| Given problem |
Copy out the lines starting at the line that has "For every named" and ending after the line that has "jiné (353, 151)", keeping all of their text. Multiply only the coordinate pairs by 1.7 and round to whole numbers, with halves going up.

| Supplied entries |
>>>
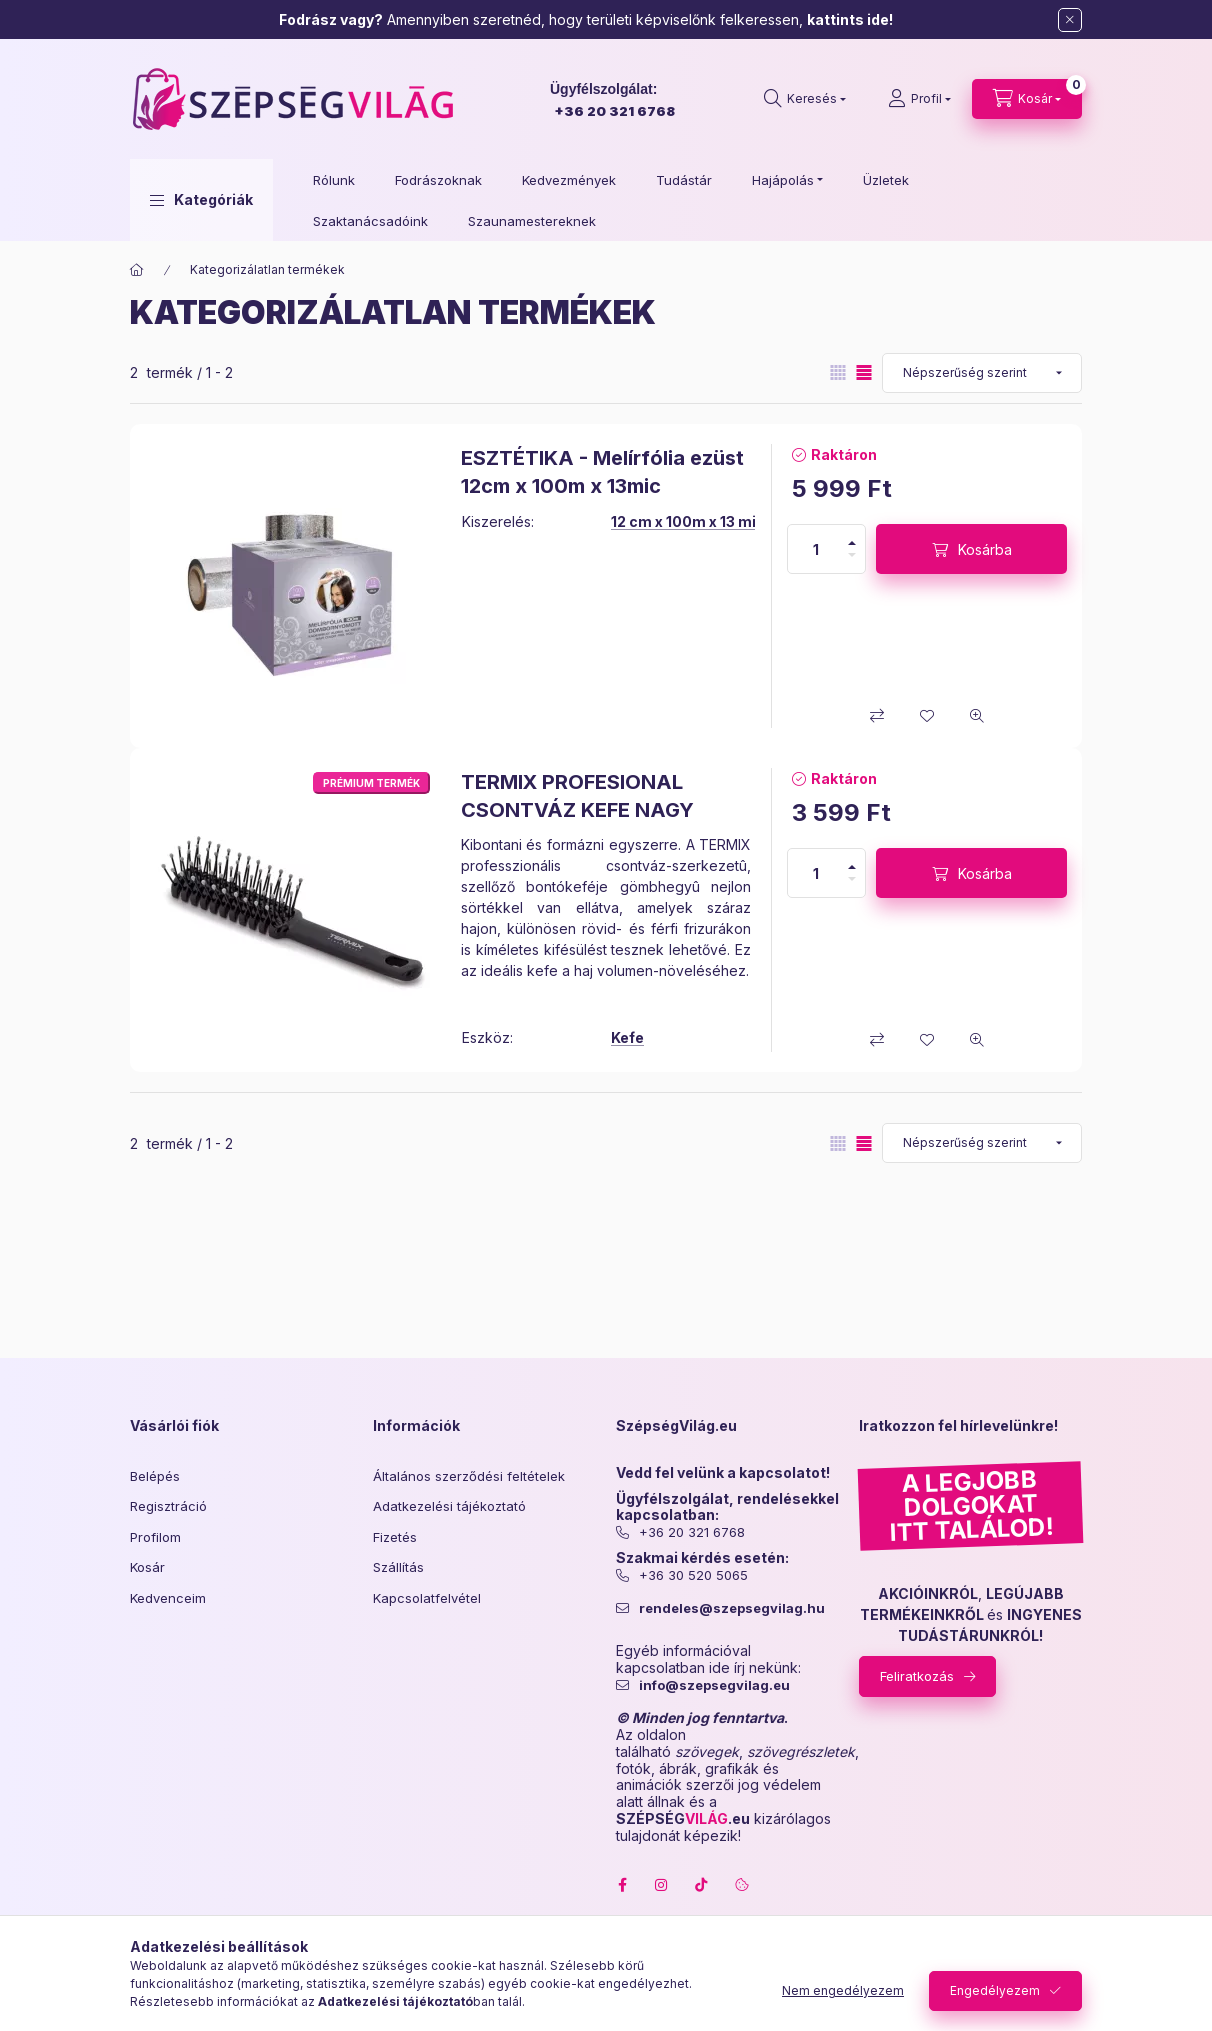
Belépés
<<<
>>>
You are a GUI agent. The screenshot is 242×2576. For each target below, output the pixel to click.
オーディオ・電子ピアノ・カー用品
<<<
>>>
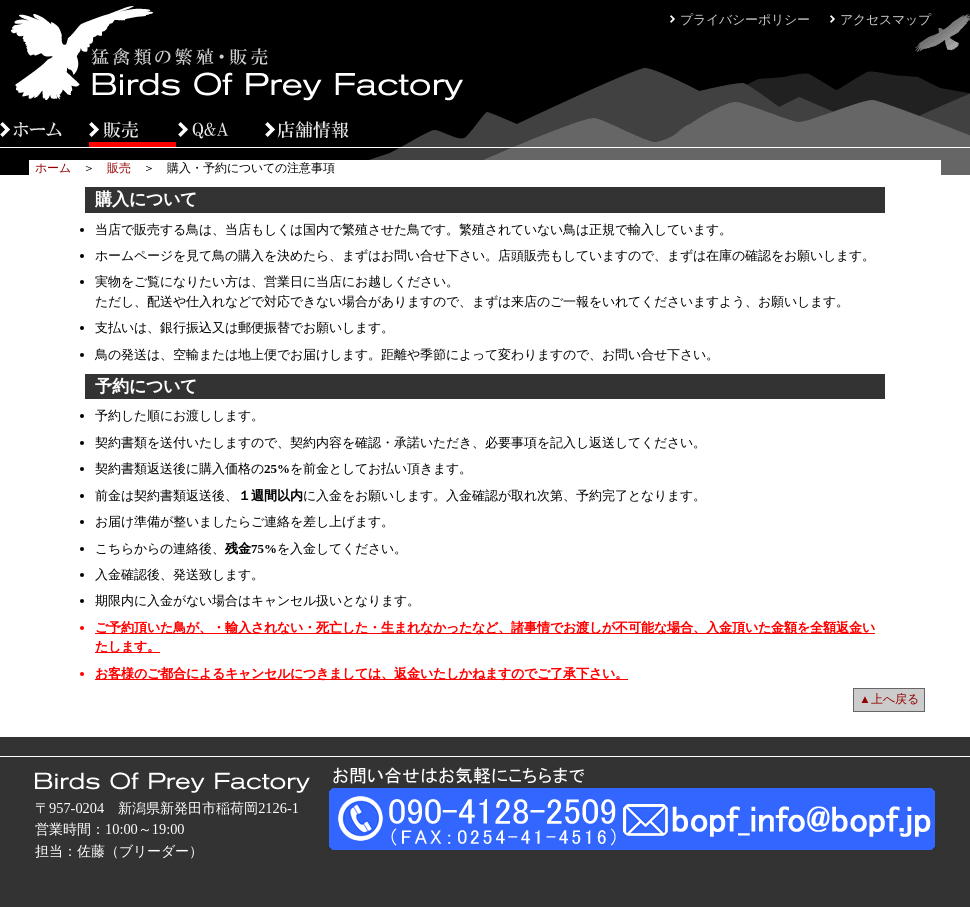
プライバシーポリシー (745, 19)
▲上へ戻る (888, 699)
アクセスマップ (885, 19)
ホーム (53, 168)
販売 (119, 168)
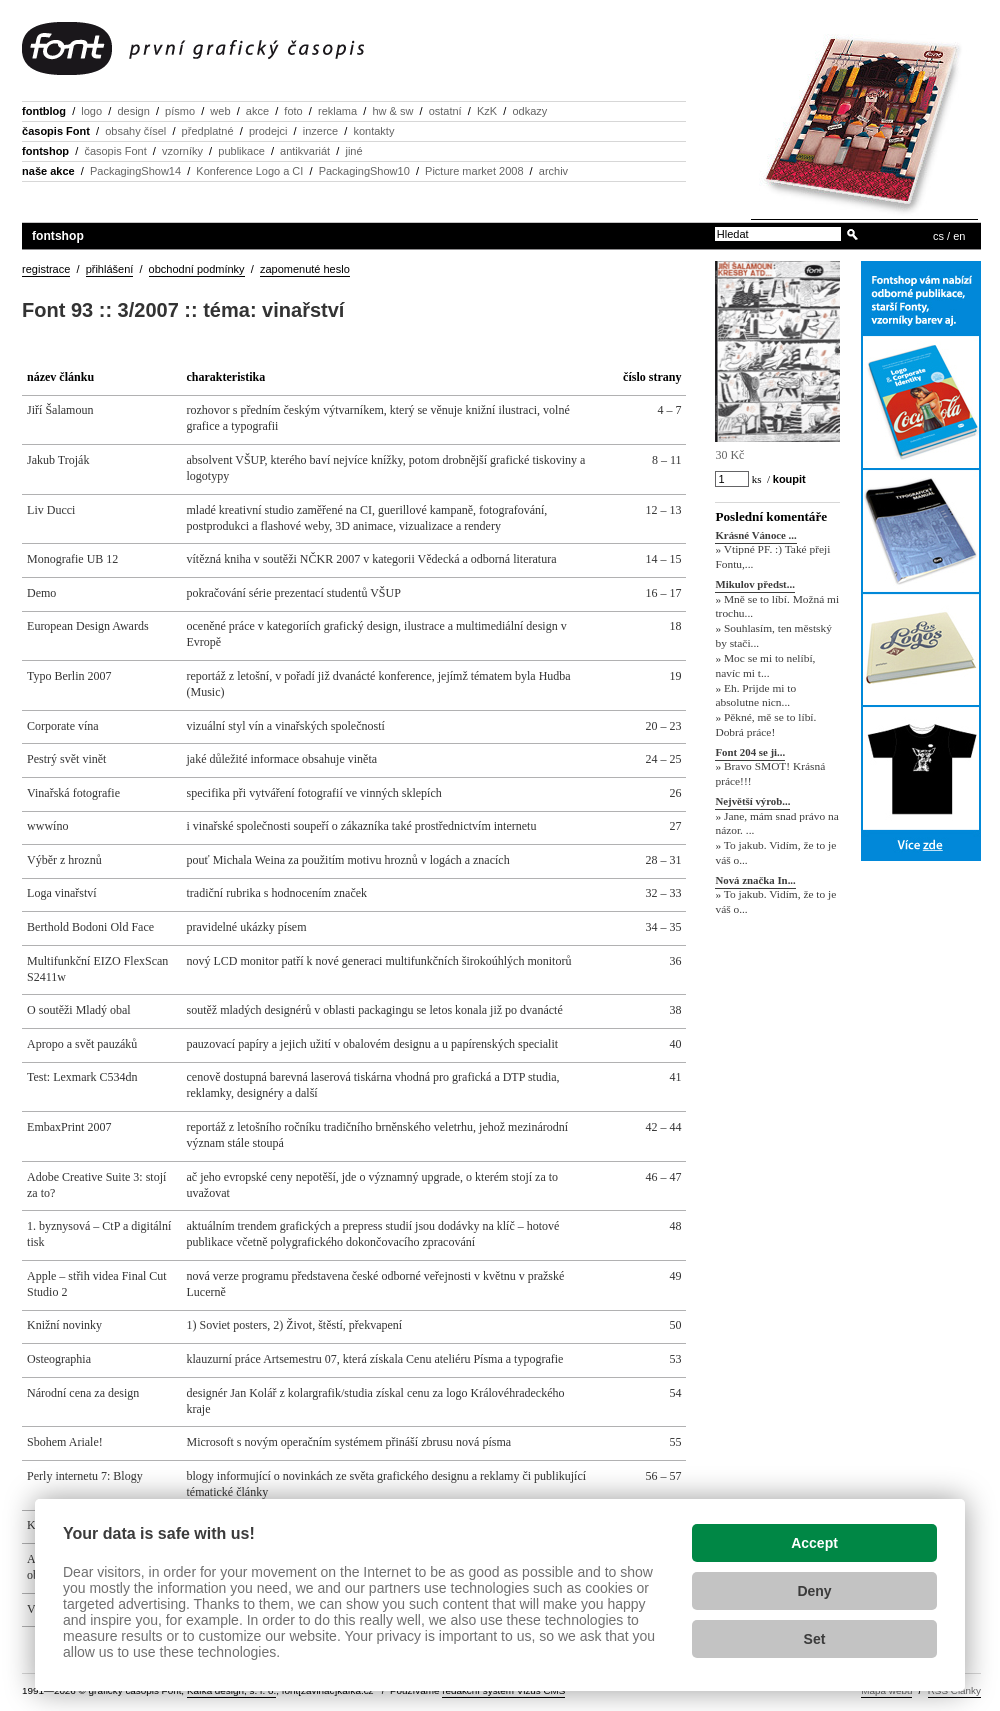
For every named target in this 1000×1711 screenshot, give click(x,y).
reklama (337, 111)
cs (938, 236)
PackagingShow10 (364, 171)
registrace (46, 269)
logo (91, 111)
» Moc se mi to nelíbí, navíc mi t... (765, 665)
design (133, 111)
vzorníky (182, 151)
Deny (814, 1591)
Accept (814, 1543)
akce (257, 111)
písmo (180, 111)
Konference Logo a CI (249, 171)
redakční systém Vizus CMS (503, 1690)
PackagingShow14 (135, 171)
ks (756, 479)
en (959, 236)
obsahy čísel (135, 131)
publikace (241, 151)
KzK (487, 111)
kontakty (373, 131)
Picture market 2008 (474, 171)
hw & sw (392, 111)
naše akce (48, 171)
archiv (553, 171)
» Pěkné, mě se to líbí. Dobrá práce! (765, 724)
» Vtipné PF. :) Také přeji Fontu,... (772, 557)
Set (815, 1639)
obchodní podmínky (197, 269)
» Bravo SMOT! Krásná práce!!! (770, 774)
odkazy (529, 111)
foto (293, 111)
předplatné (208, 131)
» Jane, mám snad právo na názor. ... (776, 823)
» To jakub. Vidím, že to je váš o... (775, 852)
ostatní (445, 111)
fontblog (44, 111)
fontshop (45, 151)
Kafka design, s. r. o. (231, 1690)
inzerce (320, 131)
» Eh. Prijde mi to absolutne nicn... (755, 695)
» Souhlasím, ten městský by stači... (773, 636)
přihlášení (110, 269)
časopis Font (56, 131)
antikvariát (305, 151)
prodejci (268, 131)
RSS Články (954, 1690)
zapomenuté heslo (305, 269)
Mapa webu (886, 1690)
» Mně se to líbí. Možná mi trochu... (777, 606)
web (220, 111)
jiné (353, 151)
<<<
| Solution for this task |
For every named target in this 1000×1711 screenshot, give click(x,y).
reklama (573, 189)
cs (1595, 401)
PackagingShow10 (619, 291)
registrace (78, 457)
logo (155, 189)
» Moc se mi to nelíbí, navíc mi t... (1301, 1131)
design (226, 189)
vzorníky (309, 257)
Deny (1384, 2705)
Accept (1384, 2623)
akce (437, 189)
písmo (306, 189)
Konference Logo a CI (423, 291)
redakční systém Vizus CMS (855, 2873)
PackagingShow14 (230, 291)
ks (1285, 814)
en (1630, 401)
obsahy čísel (230, 223)
publikace (410, 257)
KzK (828, 189)
kontakty (634, 223)
Picture market 2008 (806, 291)
hw & sw (666, 189)
naše akce (82, 291)
archiv (940, 291)
» Pěkné, mě se to líbí. Dobrá práce! (1301, 1231)
» Vtipné PF. :) Také přeji Fontu,... (1312, 947)
Set (1386, 2786)
obchodní podmínky (335, 457)
» Bravo SMOT! Krásná práce!!! (1309, 1316)
odkazy (899, 189)
foto (498, 189)
předplatné (354, 223)
» Jane, mám snad právo na názor. ... (1319, 1399)
» To jakub. Vidím, že to je váš o... (1318, 1448)
ostatní (757, 189)
fontblog (75, 189)
fontshop (77, 257)
Kafka design, s. r. o. (393, 2873)
inzerce (544, 223)
» Eh. Prijde mi to absolutne nicn... (1284, 1182)
» Souhlasím, ten městský by stači... (1314, 1081)
přihlášení (187, 457)
časopis Font (95, 223)
antikvariát (519, 257)
prodejci (456, 223)
RSS Články (1622, 2873)
zapomenuté heslo (519, 457)
Mapa webu (1506, 2873)
» Mně se to líbí. Možná mi trochu... (1321, 1030)
web (374, 189)
jiné (600, 257)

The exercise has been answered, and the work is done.